机器视觉引导协作机器人进行无序抓取主要包括以下过程:
特征提取
视觉系统运用先进的图像处理算法,对获取的图像进行特征提取。识别物体的边缘、轮廓、颜色、纹理等特征信息,这些特征将用于后续的物体识别和定位。
物体识别
基于提取的特征,与预先存储的物体模型进行对比匹配,识别出不同的物体种类。例如,区分出螺丝、螺母、垫片等不同的零部件。
位置确定
通过三角测量、立体视觉等技术,确定物体在三维空间中的位置和姿态。
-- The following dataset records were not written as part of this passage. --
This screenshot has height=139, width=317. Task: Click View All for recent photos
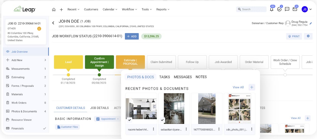pos(238,87)
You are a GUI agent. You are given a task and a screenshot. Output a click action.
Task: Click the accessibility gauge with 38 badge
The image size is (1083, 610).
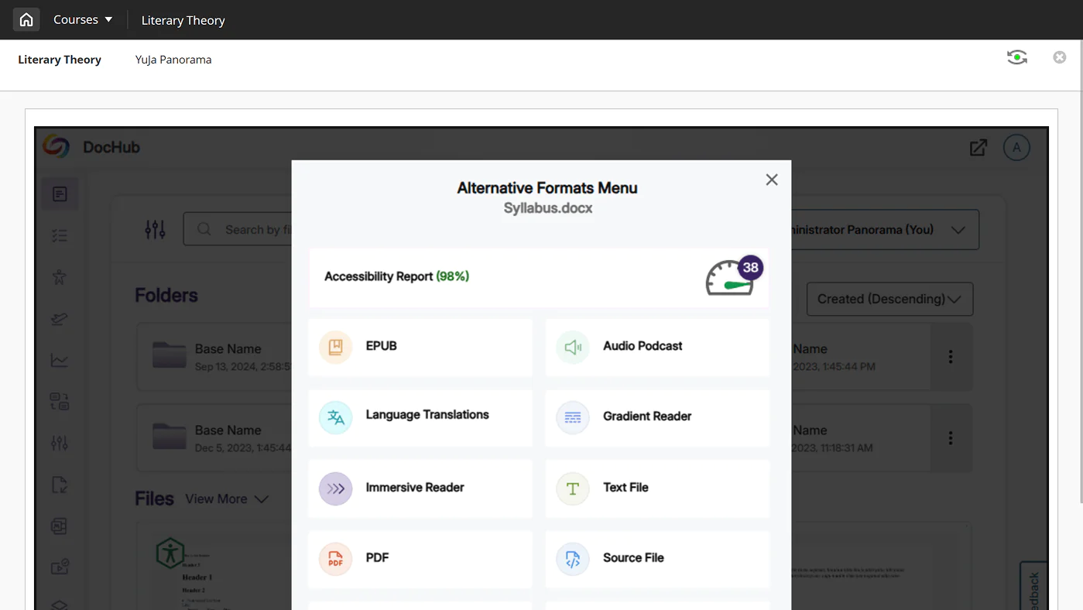[732, 278]
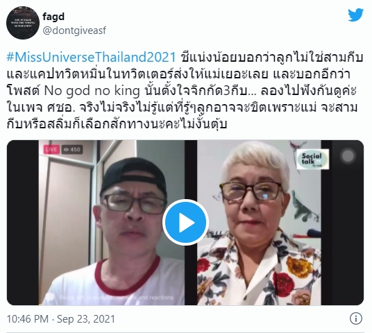The image size is (372, 333).
Task: Play the embedded video
Action: [x=185, y=223]
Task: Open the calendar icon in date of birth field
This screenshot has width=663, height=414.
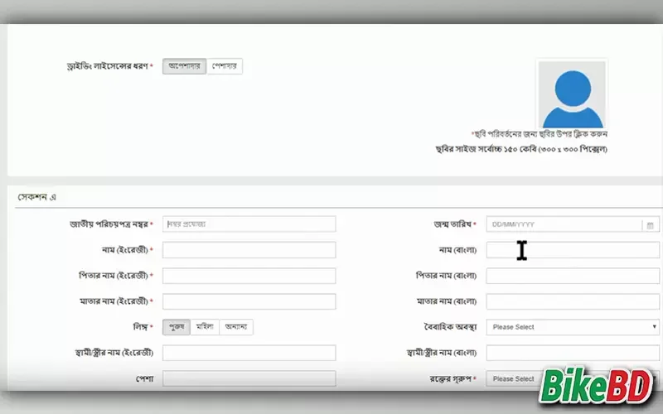Action: (x=650, y=224)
精确计算出物体的坐标(X、Y、Z 轴)以及旋转角度,为机器人的抓取动作提供准确的目标位置信息。
抓取点选择
根据物体的形状、大小和位置,协作机器人的控制系统选择合适的抓取点。对于规则形状的物体,可以选择中心位置或特定的几何特征点;对于不规则形状的物体,则需要通过分析物体的稳定性和可抓取性,确定最佳的抓取位置。
运动路径规划
规划机器人从当前位置到目标物体抓取点的运动路径。考虑到工作空间的限制、障碍物的存在以及运动的效率和稳定性,选择最优的路径,确保机器人能够快速、准确地到达抓取位置,同时避免与周围环境发生碰撞。
机器人动作
协作机器人根据规划好的路径,精确地移动到目标物体的抓取位置。它的机械臂具有多个自由度,可以灵活地调整姿态和位置,以适应不同物体的抓取需求。
抓取操作
当机器人到达抓取位置后,通过安装在机械臂末端的抓取工具,如夹爪、吸盘等,对物体进行抓取操作。抓取工具的力度和方式可以根据物体的特性进行调整,确保牢固地抓取物体而不会造成损坏。
稳定性检测
在抓取物体后,机器人会进行稳定性检测,判断抓取是否牢固。如果检测到抓取不稳定,机器人会调整抓取力度或重新选择抓取点,直到确保物体能够安全地被抓取和搬运。
物体搬运
协作机器人将抓取的物体搬运到指定的位置,如装配工位、存储区域等。在搬运过程中,机器人会持续监测物体的状态,确保其不会掉落或发生位移。
重复操作
完成一次抓取和搬运任务后,机器人会返回初始位置,继续进行下一次的无序抓取操作。整个过程可以循环进行,实现自动化的生产和物流作业。